Data excerpts
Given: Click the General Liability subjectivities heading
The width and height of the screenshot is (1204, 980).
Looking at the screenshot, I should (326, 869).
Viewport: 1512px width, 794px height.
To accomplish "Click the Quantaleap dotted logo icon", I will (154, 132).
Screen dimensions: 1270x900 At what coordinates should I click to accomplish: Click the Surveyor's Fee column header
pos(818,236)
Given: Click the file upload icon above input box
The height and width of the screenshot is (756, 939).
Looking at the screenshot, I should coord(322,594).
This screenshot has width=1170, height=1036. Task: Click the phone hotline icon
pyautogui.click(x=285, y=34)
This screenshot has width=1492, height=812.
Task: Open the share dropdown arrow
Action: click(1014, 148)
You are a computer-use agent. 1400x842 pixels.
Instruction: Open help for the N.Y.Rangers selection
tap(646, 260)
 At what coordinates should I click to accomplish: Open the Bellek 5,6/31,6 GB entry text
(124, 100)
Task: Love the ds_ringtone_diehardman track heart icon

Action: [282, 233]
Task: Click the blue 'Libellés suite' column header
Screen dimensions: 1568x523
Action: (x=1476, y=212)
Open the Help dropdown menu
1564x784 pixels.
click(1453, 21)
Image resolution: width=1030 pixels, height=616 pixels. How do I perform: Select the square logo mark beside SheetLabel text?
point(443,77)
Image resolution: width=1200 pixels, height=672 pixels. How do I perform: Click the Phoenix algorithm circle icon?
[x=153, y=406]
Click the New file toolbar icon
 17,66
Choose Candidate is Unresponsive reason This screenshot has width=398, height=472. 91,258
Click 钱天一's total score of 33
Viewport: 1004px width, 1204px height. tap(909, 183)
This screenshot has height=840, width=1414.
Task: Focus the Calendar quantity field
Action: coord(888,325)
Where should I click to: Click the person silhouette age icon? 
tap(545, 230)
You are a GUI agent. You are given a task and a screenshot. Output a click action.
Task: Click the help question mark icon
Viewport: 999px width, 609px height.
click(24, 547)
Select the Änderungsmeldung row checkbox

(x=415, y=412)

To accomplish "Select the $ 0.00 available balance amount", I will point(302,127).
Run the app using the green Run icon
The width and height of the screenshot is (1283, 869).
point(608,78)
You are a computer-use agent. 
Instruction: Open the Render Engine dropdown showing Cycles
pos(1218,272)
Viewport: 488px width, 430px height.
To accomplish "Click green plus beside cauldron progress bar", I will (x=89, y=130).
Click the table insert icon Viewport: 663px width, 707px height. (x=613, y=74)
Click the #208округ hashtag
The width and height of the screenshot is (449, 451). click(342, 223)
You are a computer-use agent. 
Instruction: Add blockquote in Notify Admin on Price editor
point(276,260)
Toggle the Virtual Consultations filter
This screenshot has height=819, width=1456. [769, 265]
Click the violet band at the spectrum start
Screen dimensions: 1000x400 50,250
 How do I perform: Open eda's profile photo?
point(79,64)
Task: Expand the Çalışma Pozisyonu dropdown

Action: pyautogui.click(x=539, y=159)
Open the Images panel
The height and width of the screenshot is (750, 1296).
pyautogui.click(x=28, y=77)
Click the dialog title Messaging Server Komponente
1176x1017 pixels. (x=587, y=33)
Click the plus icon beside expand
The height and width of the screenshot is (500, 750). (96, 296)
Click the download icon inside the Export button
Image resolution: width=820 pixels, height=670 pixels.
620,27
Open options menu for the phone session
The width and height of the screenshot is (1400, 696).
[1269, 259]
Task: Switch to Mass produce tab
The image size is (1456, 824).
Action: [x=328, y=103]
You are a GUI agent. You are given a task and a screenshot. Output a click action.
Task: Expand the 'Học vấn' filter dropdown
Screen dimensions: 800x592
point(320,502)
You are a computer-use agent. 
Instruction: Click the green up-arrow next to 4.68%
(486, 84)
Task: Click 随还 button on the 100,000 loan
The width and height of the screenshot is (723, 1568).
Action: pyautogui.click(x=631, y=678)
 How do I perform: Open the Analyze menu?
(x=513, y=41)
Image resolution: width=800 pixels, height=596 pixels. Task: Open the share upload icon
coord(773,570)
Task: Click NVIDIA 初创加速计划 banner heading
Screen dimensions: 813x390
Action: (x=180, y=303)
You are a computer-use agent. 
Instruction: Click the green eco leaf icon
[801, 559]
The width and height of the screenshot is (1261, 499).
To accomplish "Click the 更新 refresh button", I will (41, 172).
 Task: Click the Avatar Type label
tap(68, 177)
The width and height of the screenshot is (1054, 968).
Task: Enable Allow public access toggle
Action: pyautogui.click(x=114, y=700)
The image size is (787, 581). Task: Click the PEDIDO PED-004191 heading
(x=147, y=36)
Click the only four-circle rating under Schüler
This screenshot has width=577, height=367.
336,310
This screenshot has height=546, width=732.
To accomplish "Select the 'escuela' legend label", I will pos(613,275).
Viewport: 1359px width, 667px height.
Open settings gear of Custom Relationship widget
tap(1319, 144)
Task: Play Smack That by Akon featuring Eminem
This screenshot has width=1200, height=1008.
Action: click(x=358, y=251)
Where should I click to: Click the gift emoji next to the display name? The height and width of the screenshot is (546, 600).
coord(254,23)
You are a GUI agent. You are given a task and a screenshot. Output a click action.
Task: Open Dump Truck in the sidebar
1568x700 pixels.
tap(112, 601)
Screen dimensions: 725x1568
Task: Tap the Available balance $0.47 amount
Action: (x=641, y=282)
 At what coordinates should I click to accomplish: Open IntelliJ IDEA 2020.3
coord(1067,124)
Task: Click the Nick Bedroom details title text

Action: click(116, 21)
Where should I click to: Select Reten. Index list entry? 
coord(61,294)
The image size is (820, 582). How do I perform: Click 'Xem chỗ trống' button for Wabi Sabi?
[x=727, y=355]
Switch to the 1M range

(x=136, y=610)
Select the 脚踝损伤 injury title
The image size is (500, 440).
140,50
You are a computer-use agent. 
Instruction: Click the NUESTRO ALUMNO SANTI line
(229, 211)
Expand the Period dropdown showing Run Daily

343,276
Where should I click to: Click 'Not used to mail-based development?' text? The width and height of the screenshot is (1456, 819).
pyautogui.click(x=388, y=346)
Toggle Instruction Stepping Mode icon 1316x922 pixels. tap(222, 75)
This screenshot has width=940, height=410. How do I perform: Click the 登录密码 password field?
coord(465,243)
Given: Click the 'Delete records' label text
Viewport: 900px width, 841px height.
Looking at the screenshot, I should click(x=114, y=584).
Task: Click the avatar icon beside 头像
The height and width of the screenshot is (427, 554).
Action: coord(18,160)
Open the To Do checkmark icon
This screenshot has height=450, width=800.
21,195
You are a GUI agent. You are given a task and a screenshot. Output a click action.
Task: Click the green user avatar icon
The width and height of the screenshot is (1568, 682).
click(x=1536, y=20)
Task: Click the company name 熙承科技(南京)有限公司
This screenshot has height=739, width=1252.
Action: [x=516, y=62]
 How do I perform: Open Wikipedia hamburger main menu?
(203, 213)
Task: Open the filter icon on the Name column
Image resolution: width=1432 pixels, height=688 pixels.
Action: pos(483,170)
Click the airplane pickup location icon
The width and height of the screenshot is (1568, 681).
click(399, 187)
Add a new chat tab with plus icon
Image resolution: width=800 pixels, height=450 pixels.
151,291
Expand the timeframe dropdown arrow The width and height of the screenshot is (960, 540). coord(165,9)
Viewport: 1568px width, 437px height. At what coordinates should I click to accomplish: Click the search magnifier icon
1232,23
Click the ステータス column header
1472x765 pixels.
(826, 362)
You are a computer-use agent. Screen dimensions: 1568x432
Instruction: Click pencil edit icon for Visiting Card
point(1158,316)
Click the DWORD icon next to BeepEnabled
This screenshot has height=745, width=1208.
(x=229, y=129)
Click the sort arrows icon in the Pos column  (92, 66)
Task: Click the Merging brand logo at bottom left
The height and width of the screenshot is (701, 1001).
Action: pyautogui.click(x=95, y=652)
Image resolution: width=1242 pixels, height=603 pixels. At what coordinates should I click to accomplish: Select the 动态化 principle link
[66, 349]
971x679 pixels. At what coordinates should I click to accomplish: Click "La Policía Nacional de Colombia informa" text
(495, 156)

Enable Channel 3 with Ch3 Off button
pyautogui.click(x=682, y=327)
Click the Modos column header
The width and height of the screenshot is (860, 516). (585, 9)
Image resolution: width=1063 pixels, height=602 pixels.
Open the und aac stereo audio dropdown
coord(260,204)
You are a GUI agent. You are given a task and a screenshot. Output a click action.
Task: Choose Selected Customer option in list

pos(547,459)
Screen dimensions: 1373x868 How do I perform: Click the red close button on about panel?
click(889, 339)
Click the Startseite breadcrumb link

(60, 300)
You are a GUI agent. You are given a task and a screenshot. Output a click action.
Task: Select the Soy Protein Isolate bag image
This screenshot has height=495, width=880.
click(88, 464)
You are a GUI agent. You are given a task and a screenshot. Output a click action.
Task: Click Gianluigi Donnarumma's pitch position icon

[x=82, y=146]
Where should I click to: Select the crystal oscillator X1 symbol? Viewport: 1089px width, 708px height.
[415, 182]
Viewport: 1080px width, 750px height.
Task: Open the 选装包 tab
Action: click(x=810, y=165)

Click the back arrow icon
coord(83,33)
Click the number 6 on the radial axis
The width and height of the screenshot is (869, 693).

### Task directions
What is needed is a verbatim copy of every line in the records above from the one containing "Where should I click to: Select Reten." down to the one containing "You are a computer-use agent. Screen", both included, and nothing more.

### Finished task
Where should I click to: Select Reten. Index list entry? 
coord(61,294)
The image size is (820, 582). How do I perform: Click 'Xem chỗ trống' button for Wabi Sabi?
[x=727, y=355]
Switch to the 1M range

(x=136, y=610)
Select the 脚踝损伤 injury title
The image size is (500, 440).
140,50
You are a computer-use agent. 
Instruction: Click the NUESTRO ALUMNO SANTI line
(229, 211)
Expand the Period dropdown showing Run Daily

343,276
Where should I click to: Click 'Not used to mail-based development?' text? The width and height of the screenshot is (1456, 819).
pyautogui.click(x=388, y=346)
Toggle Instruction Stepping Mode icon 1316x922 pixels. tap(222, 75)
This screenshot has width=940, height=410. How do I perform: Click the 登录密码 password field?
coord(465,243)
Given: Click the 'Delete records' label text
Viewport: 900px width, 841px height.
Looking at the screenshot, I should click(x=114, y=584).
Task: Click the avatar icon beside 头像
The height and width of the screenshot is (427, 554).
Action: coord(18,160)
Open the To Do checkmark icon
This screenshot has height=450, width=800.
21,195
You are a GUI agent. You are given a task and a screenshot. Output a click action.
Task: Click the green user avatar icon
The width and height of the screenshot is (1568, 682).
click(x=1536, y=20)
Task: Click the company name 熙承科技(南京)有限公司
This screenshot has height=739, width=1252.
Action: [x=516, y=62]
 How do I perform: Open Wikipedia hamburger main menu?
(203, 213)
Task: Open the filter icon on the Name column
Image resolution: width=1432 pixels, height=688 pixels.
Action: pos(483,170)
Click the airplane pickup location icon
The width and height of the screenshot is (1568, 681).
click(399, 187)
Add a new chat tab with plus icon
Image resolution: width=800 pixels, height=450 pixels.
151,291
Expand the timeframe dropdown arrow The width and height of the screenshot is (960, 540). coord(165,9)
Viewport: 1568px width, 437px height. At what coordinates should I click to accomplish: Click the search magnifier icon
1232,23
Click the ステータス column header
1472x765 pixels.
(826, 362)
You are a computer-use agent. Screen dimensions: 1568x432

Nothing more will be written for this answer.